Since childhood, I was sure that in Greece “sirtaki” is like “kalinka-malinka” for Russians, “lezginka” for Georgians, and “hopak” for Ukrainians. Moreover, after the famous performance of “sirtaki” by the choreographic ensemble under the direction of I. Moiseev, for some reason it seemed to me that the Greeks almost walked through the streets in an embrace, making famous knees with their feet. But what is it really? nine0004
Actually, "sirtaki" is not a popular dance. It is not even popular. In the sense that he has a specific author of music and the first performer of movements is known. And in Greece it is called the "Zorba dance" after the name of the main character from the film "Zorba the Greek", which was released worldwide in 1964 and received three Oscars.
It happened like this: when the film was being shot, the main character (American actor Anthony Quinn) had to dance the folk dance "Syrtos", common in the island part of the country, to the music of the famous Greek composer Mikis Theodorakis. But on the eve of filming, Anthony Quinn injured his leg and was unable to perform fast movements, as required by the choreography. Then he began to dance slowly, to the best of his ability, adding his own elements and gradually increasing the tempo. As a result, a new dance "sirtaki" (small "sirtos") was obtained. nine0004
Due to the wide popularity of the film all over the world, “sirtaki” began to be perceived as a Greek folk song. Later, the Greeks themselves believed that this was so: there are many variations on the theme of this dance. But they rarely dance it. I think because at least three people need to know the basic movements and be able to perform them in sync, which requires prior rehearsal. But for tourists, at any performances, artists perform it with inspiration.

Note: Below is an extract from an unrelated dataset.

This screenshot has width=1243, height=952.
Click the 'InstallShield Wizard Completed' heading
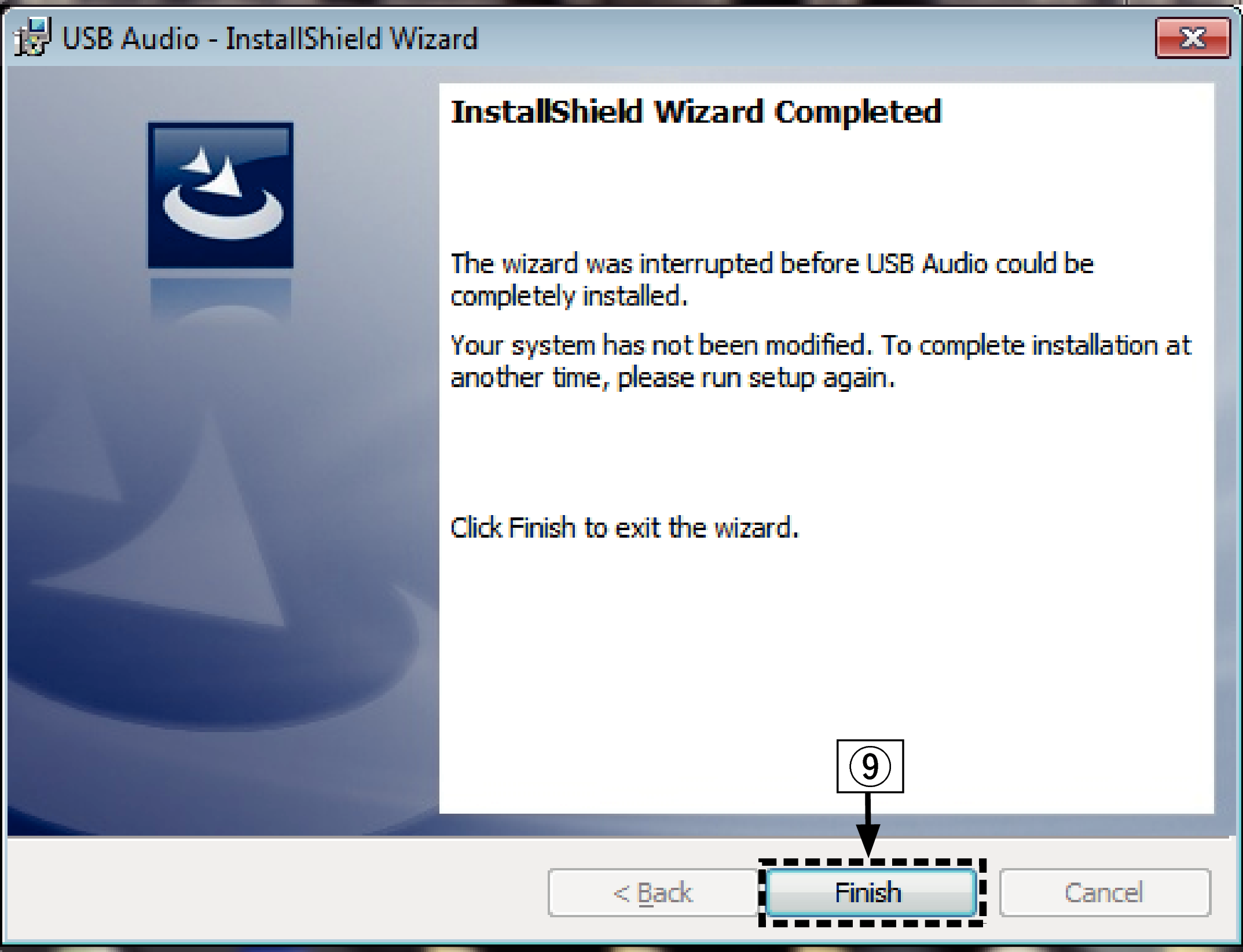(696, 112)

I saw the sirtaki dance only once in a tavern with friends. And the waiters performed it in the breaks between their main work, exclusively at the request of foreign guests. Of course, the dance was in a simplified version, but the audience applauded vigorously. nine0004
What are the Greeks dancing about?
Zeibekiko is very popular: nowadays it is danced both at family celebrations and in taverns. The dance is single, male, requiring only a small space around. The movements are very reminiscent of the movements of a drunk person. There is even a “somersault” when a dancer from a sitting position grabs a filled glass with his teeth without the help of hands, from the floor, and, rising, drinks the contents, then puts it back.
But this is now. In the old days, the attitude to dance was different. "Zeybeko" was brought with them by Greek repatriates who came from Turkey to Greece after 1922 years during the "exchange of peoples". Initially, it was a dance of sorrow and expression of sorrowful feelings. The dancer, with the help of body plastics, seemed to “mourn” death, unfulfilled dreams, the loss of his beloved, demonstrating the idea that a real man is not ashamed to show his pain. “Zeybeko” does not give courage, the people said. “But a person must be brave to dance it.”
Women were forbidden to perform this dance, because it was believed that she, expressing her longing in the dance, defames the man who came with her. And in general, it was implied that women are too weak to dare to demonstrate their grief. Today, some ladies dance "zeybeko", but to be honest, it looks ridiculous: as if a woman began to squat. nine0004
The dance is completely improvised, as they say, "from the heart": there is no definite sequence of movements.